ERROR: extension 'pg_repack V1' required, found 'pg_repack V2'
The SQL extension found in the database does not match the version required by the pg_repack program.
You should drop the extension from the database and reload it as described in Section Installation.
ERROR: relation "table" must have a primary key or not-null unique keys
The target table doesn't have a PRIMARY KEY or any UNIQUE constraints defined.
Define a PRIMARY KEY or a UNIQUE constraint on the table.
ERROR: query failed: ERROR: column "col" does not exist
The target table doesn't have columns specified by --order-by option.
Specify existing columns.
WARNING: the table "tbl" already has a trigger called repack_trigger
The trigger was probably installed during a previous attempt to run pg_repack on the table which was interrupted and for some reason failed to clean up the temporary objects.
You can remove all the temporary objects by dropping and re-creating the extension: see Section Installation for the details.
WARNING: trigger "trg" conflicting on table "tbl"
The target table has a trigger whose name follows z_repack_trigger in alphabetical order.
The z_repack_trigger should be the last BEFORE trigger to fire.
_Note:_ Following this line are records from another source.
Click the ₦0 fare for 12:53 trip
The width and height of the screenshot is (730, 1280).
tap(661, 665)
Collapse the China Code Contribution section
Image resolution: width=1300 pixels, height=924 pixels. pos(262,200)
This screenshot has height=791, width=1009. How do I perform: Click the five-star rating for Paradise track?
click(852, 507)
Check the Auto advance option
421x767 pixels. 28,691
Please rename your trigger so that it sorts alphabetically before pg_repack one; you can use:
ALTER TRIGGER zzz_my_trigger
ON sometable RENAME TO yyy_my_trigger;
ERROR: Another pg_repack command may be running on the table. Please try again later.
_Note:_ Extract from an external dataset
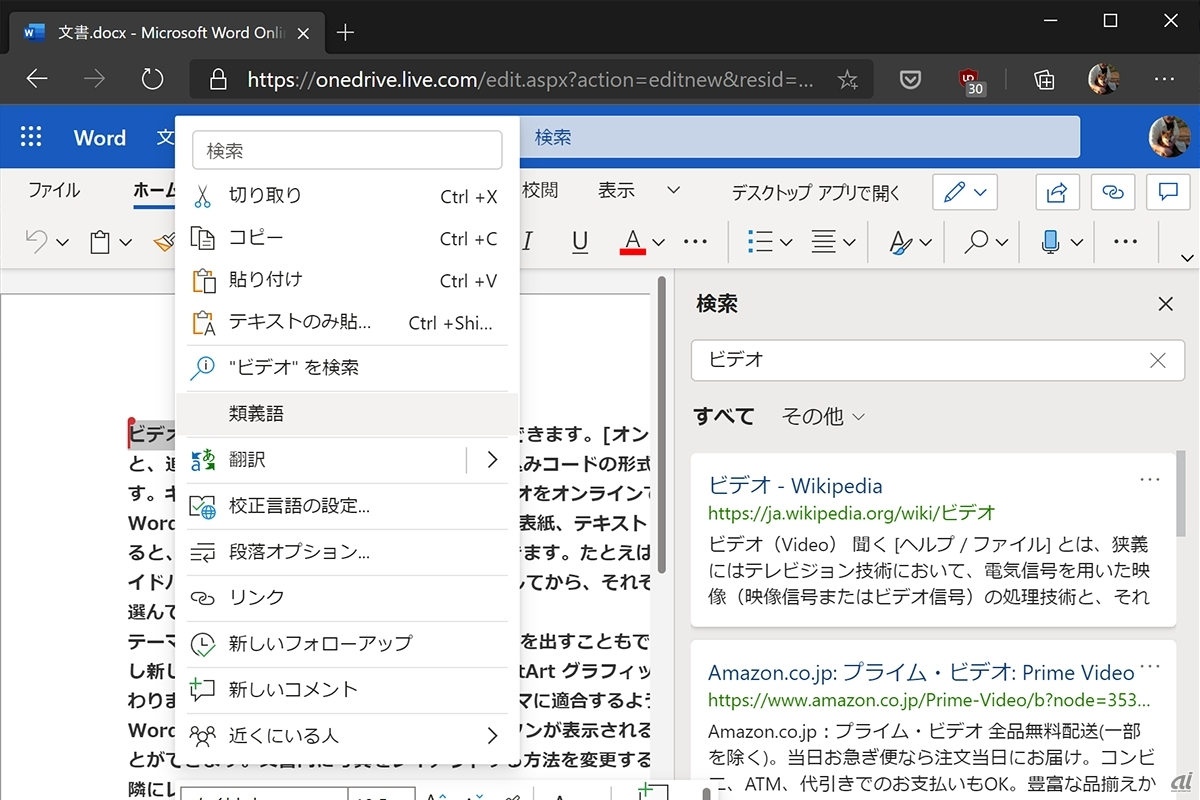Click the Italic formatting button
The height and width of the screenshot is (800, 1200).
pyautogui.click(x=527, y=241)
There is a chance of deadlock when two concurrent pg_repack commands are run
on the same table. So, try to run the command after some time.
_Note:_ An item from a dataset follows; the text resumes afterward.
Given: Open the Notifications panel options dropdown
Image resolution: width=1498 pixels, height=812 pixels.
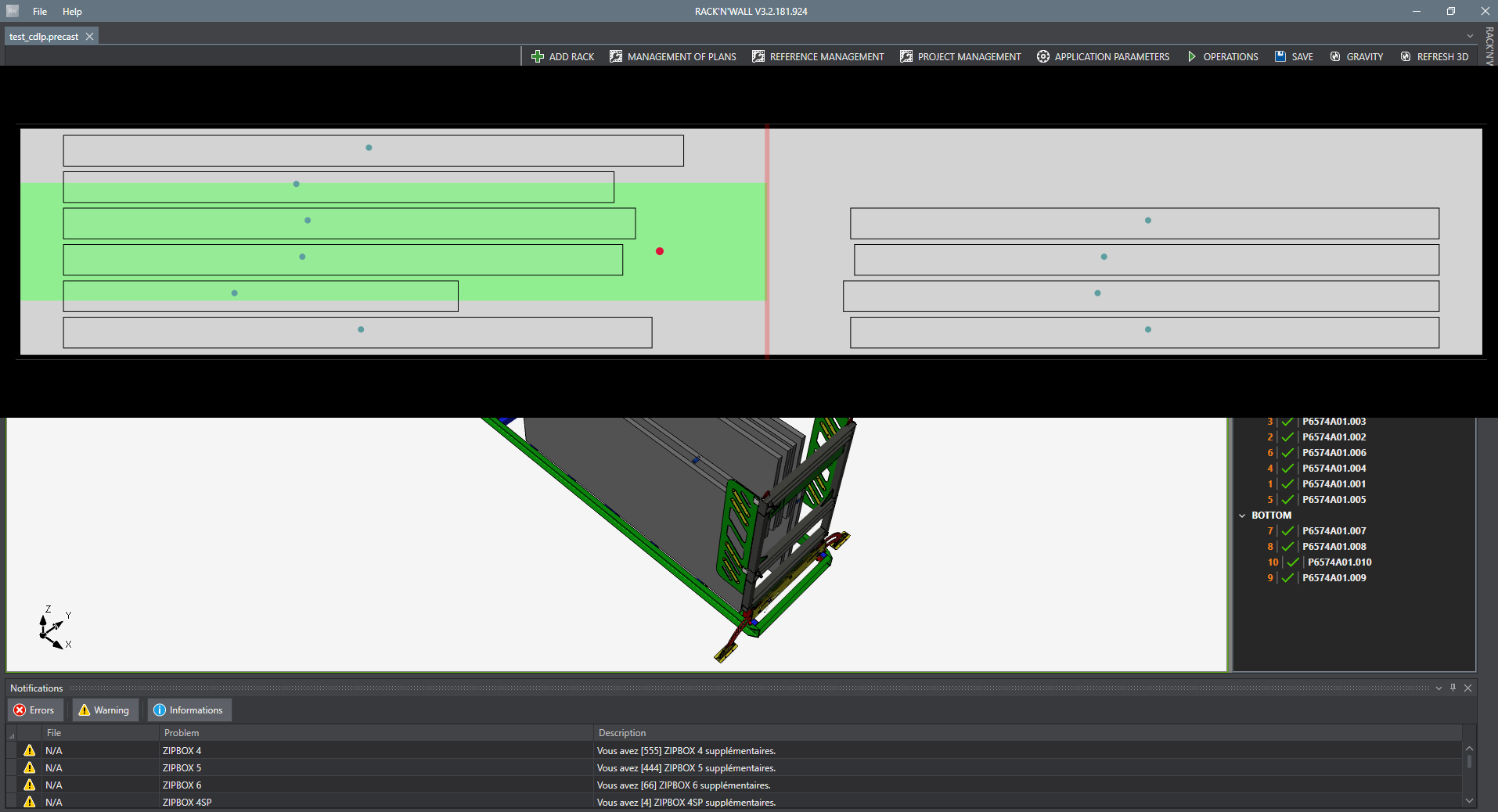Looking at the screenshot, I should 1439,688.
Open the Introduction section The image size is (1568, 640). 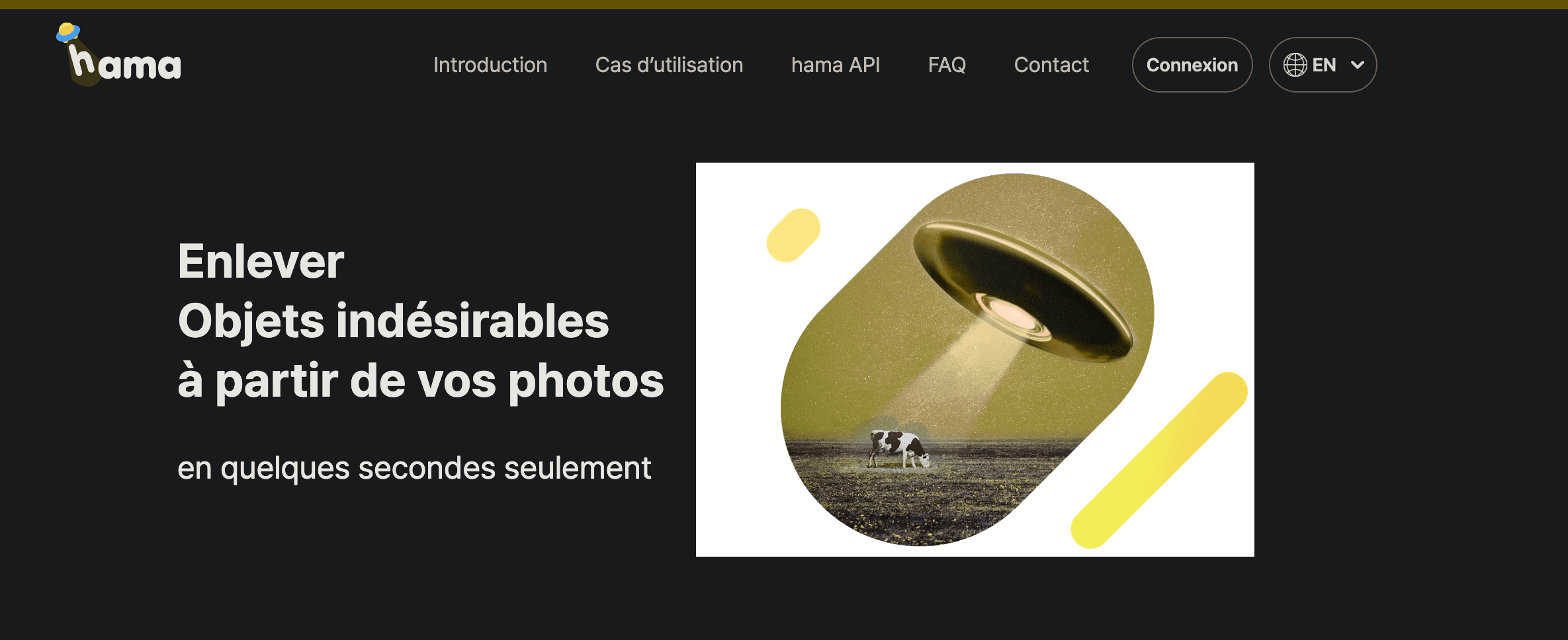[490, 65]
WARNING: Cannot create index "schema"."index_xxxx", already exists
DETAIL: An invalid index may have been left behind by a previous pg_repack on the
table which was interrupted. Please use DROP INDEX "schema"."index_xxxxx" to remove
this index and try again.
A temporary index apparently created by pg_repack has been left behind,
and we do not want to risk dropping this index ourselves. If the index was in
fact created by an old pg_repack job which didn't get cleaned up, you
should just use DROP INDEX and try the repack command again.
Restrictions
pg_repack comes with the following restrictions.
-
pg_repack cannot reorganize temporary tables.
-
pg_repack cannot cluster tables by GiST indexes.
-
You will not be able to perform DDL commands of the target table(s) except
VACUUMorANALYZEwhile pg_repack is working. pg_repack will hold an ACCESS SHARE lock on the target table during a full-table repack, to enforce this restriction.
Details
Full Table Repacks
To perform a full-table repack, pg_repack will:
- create a log table to record changes made to the original table
- add a trigger onto the original table, logging
INSERTs,UPDATEs andDELETEs into our log table - create a new table containing all the rows in the old table
- build indexes on this new table
- apply all changes which have accrued in the log table to the new table
- swap the tables, including indexes and toast tables, using the system catalogs
- drop the original table
pg_repack will only hold an ACCESS EXCLUSIVE lock for a short period
during initial setup (steps 1 and 2 above) and during the final swap-and-drop
phase (steps 6 and 7). For the rest of its time, pg_repack only needs to
hold an ACCESS SHARE lock on the original table, meaning INSERTs, UPDATEs,
and DELETEs may proceed as usual.
Index Only Repacks
To perform an index-only repack, pg_repack will:
- create new indexes on the table using CONCURRENTLY matching the definitions of the old indexes
- swap out the old for the new indexes in the catalogs
- drop the old indexes
Creating indexes concurrently comes with a few caveats, see Section Building Indexes Concurrently.